Kliniken, Daten, Betten: Wo es hakt, wo nicht
ZDF
Im Kampf gegen Corona offenbart Deutschlands Gesundheitssystem Defizite. Vor allem zu Beginn der Pandemie wurden aber zwei Dinge richtig gemacht.
Während Länder wie Dänemark und Großbritannien trotz hoher Corona-Inzidenzen das öffentliche Leben öffnen und die Maskenpflicht aufheben, bleibt Deutschland weiter bei seinen Corona-Beschränkungen. Zu gering sei die Impfquote in den vulnerablen Gruppen und bei Älteren, zu groß die Gefahr, vor einem Zusammenbruch des Gesundheitssystems, lauten die Argumente.
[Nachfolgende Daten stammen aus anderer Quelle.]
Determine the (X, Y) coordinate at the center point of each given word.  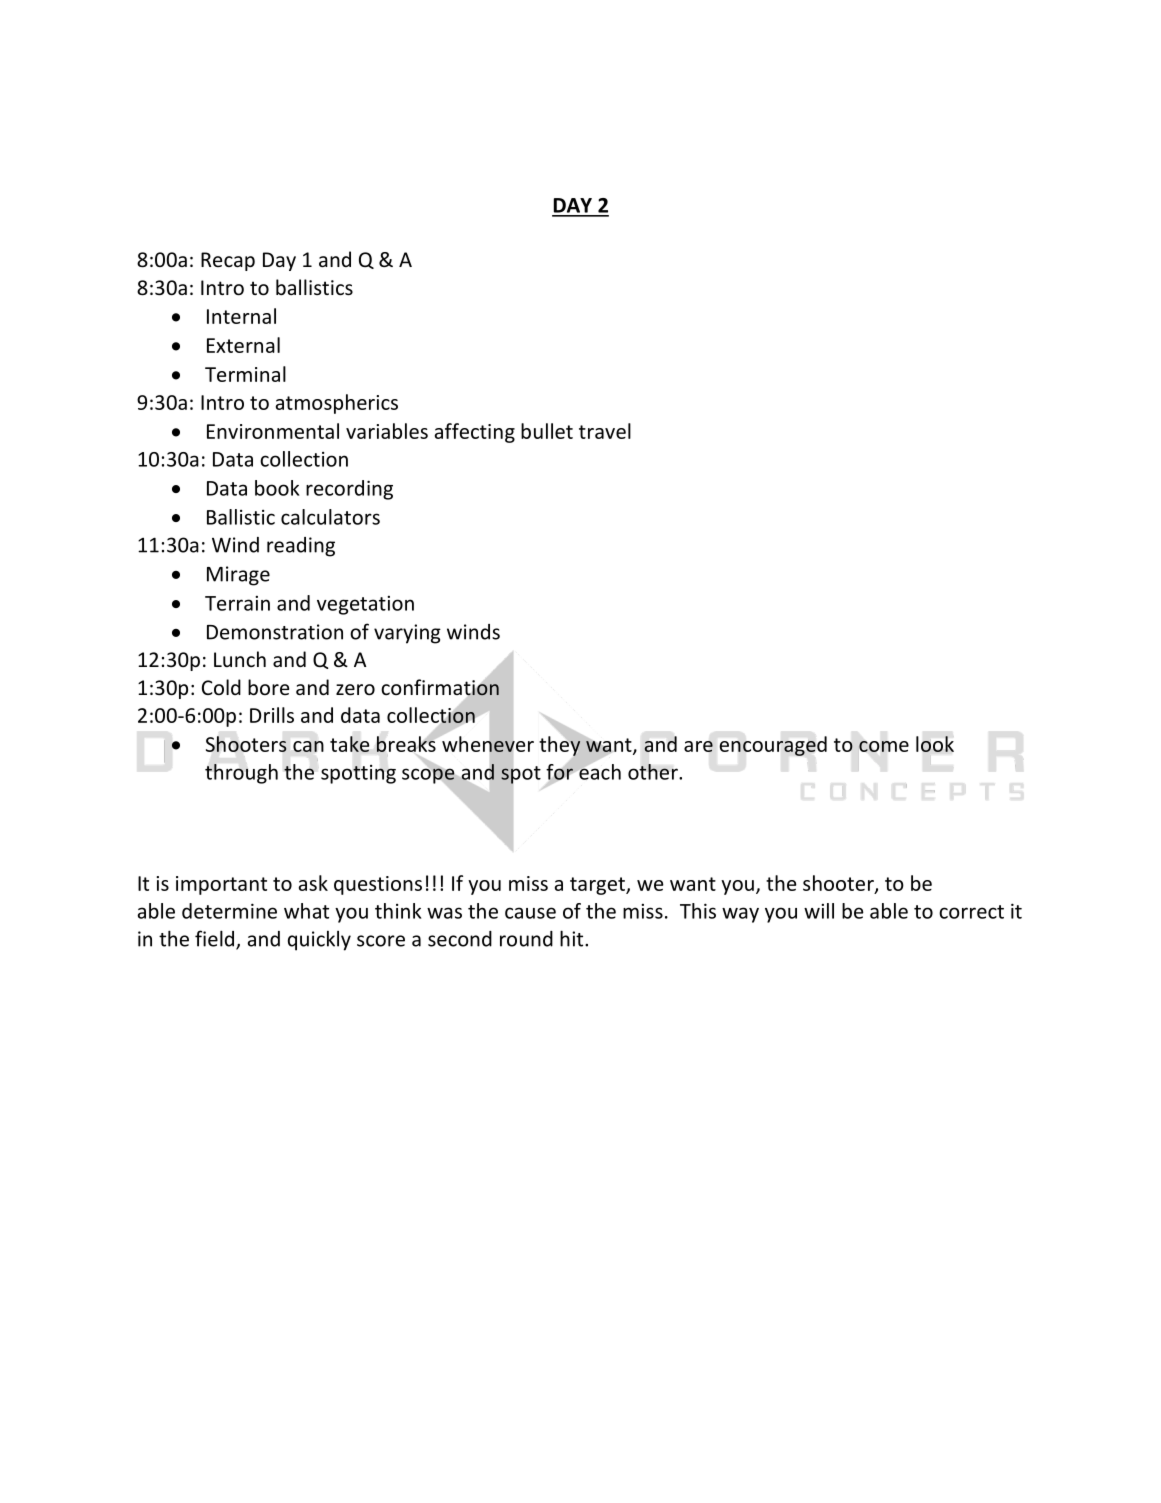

Heißt das im Umkehrschluss, dass die Standfestigkeit eines Gesundheitssystems darüber entscheidet, wie gut ein Land die Corona-Pandemie meistert? "Ich glaube, kein Land ist gut durch die Pandemie gekommen, allein weil es über ein gutes Gesundheitssystem verfügt", stellt Thomas Reinhold, Gesundheitsökonom von der Berliner Charité klar.
Und dennoch gibt es in diesem Bereich Aspekte, die sich günstig oder ungünstig im Kampf gegen die Pandemie auswirken können. ZDFheute hat Gesundheitsökonomen gefragt: Wie schneidet das deutsche Gesundheitssystem in der Pandemie - auch mit Blick auf das Ausland - ab?
Gerade in der ersten Welle hat Deutschland von zwei Dingen profitiert. Erstens: der schnellen Entwicklung zuverlässiger PCR-Tests. "Zu Beginn der Pandemie hatten wir Testkapazitäten außerhalb der Krankenhäuser", sagt Reinhard Busse, Professor für Gesundheitsmanagement an der TU Berlin.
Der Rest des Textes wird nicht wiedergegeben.